Highlights & Insights¶
- "Logical deficiency" as a black-box attack signal: Elevating perturbations from the character level to the logical level transforms the adversarial search space from the token vocabulary to a "set of composable clauses," greatly improving readability, scalability, and transferability. This offers a paradigm for future prompt-level adversarial attacks.
- Reflection markers as proxy rewards: Directly using the count of "Wait/But/Hmm" as an observable proxy for "thinking intensity" circumvents the challenge of estimating internal computation in black-box settings. The authors even suggest incorporating this into white-box loss functions.
- Proxy model transfer attacks: Outsourcing expensive fitness evaluation to open-source 14B models reduces search cost by one to two orders of magnitude. Cold-start attacks on commercial APIs are a significant warning for defenders.
- First to link overthinking and DoS attacks: Reframes an "efficiency issue" as a "security issue," opening a new research direction.
Limitations & Future Work¶
- The attack still relies on repeated queries to the victim model; 60 evaluations per question may be detected by APIs with high QPS limits or rate monitoring.
- The reflection marker vocabulary is manually selected and may not work for models using other natural languages (e.g., Chinese, code-based reasoning).
- Only validated on mathematical reasoning benchmarks (GSM8K / SVAMP / MATH); transfer to code generation, multi-turn agents, etc., is untested.
- Little discussion on defense; only general suggestions like "behavior monitoring + robust training" are given, with no concrete baselines.
- The attack mainly elongates the reasoning chain but does not force incorrect answers; if defenders implement early-stop + answer cache, the attack may be bypassed.
Related Work & Insights¶
- vs GCG (Zou 2023): GCG is white-box and optimizes token suffixes; this work is black-box and perturbs logical structure. Table 1 shows this is the only method satisfying "black-box + reasoning-awareness + automation."
- vs AutoDoS / Crabs (Zhang 2025b): AutoDoS constructs a "DoS Attack Tree" to lengthen prompts, requiring 20× more input tokens than HGA. HGA uses structured perturbation, with fewer inputs and longer outputs, making it stealthier and more efficient.

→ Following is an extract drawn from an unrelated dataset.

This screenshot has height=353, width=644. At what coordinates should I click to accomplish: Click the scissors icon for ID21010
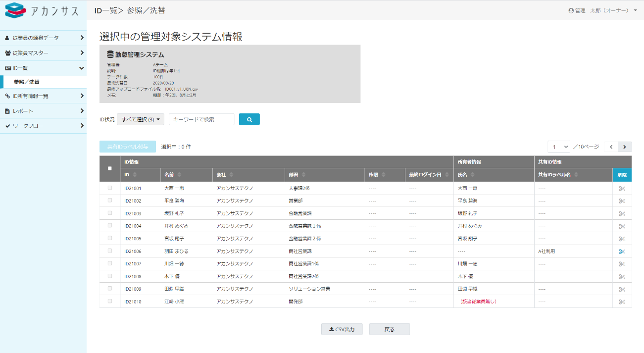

- vs OverThink (Kumar 2025): OverThink manually inserts decoy tasks; this work uses GA for automated evolution, offering scalability advantages.
- vs Deadlock (Zhang 2025a): Deadlock forcibly triggers "Wait/But" loops for infinite thinking; HGA does not forcibly insert tokens but relies on logical flaws in the question to induce loops, making it harder to detect with heuristic filters.
Rating¶
- Novelty: ⭐⭐⭐⭐ Proposes the combination of "logical structure genes + reflection marker fitness" as a new perspective, with impactful cross-model transfer findings.
- Experimental Thoroughness: ⭐⭐⭐⭐ 4 SOTA reasoning models × 3 datasets × BASE/MIP/AutoDoS baselines, plus \(\alpha\), proxy transfer, and search budget ablations—comprehensive coverage.
- Writing Quality: ⭐⭐⭐⭐ Three-part motivation (scope/quality/automation) + positioning clarified via Table 1; method section is formula-heavy but clearly layered.
- Value: ⭐⭐⭐⭐ Reveals a universal and easily exploitable LRM weakness, directly informing deployment-side rate limiting, cost caps, and reasoning length limit design.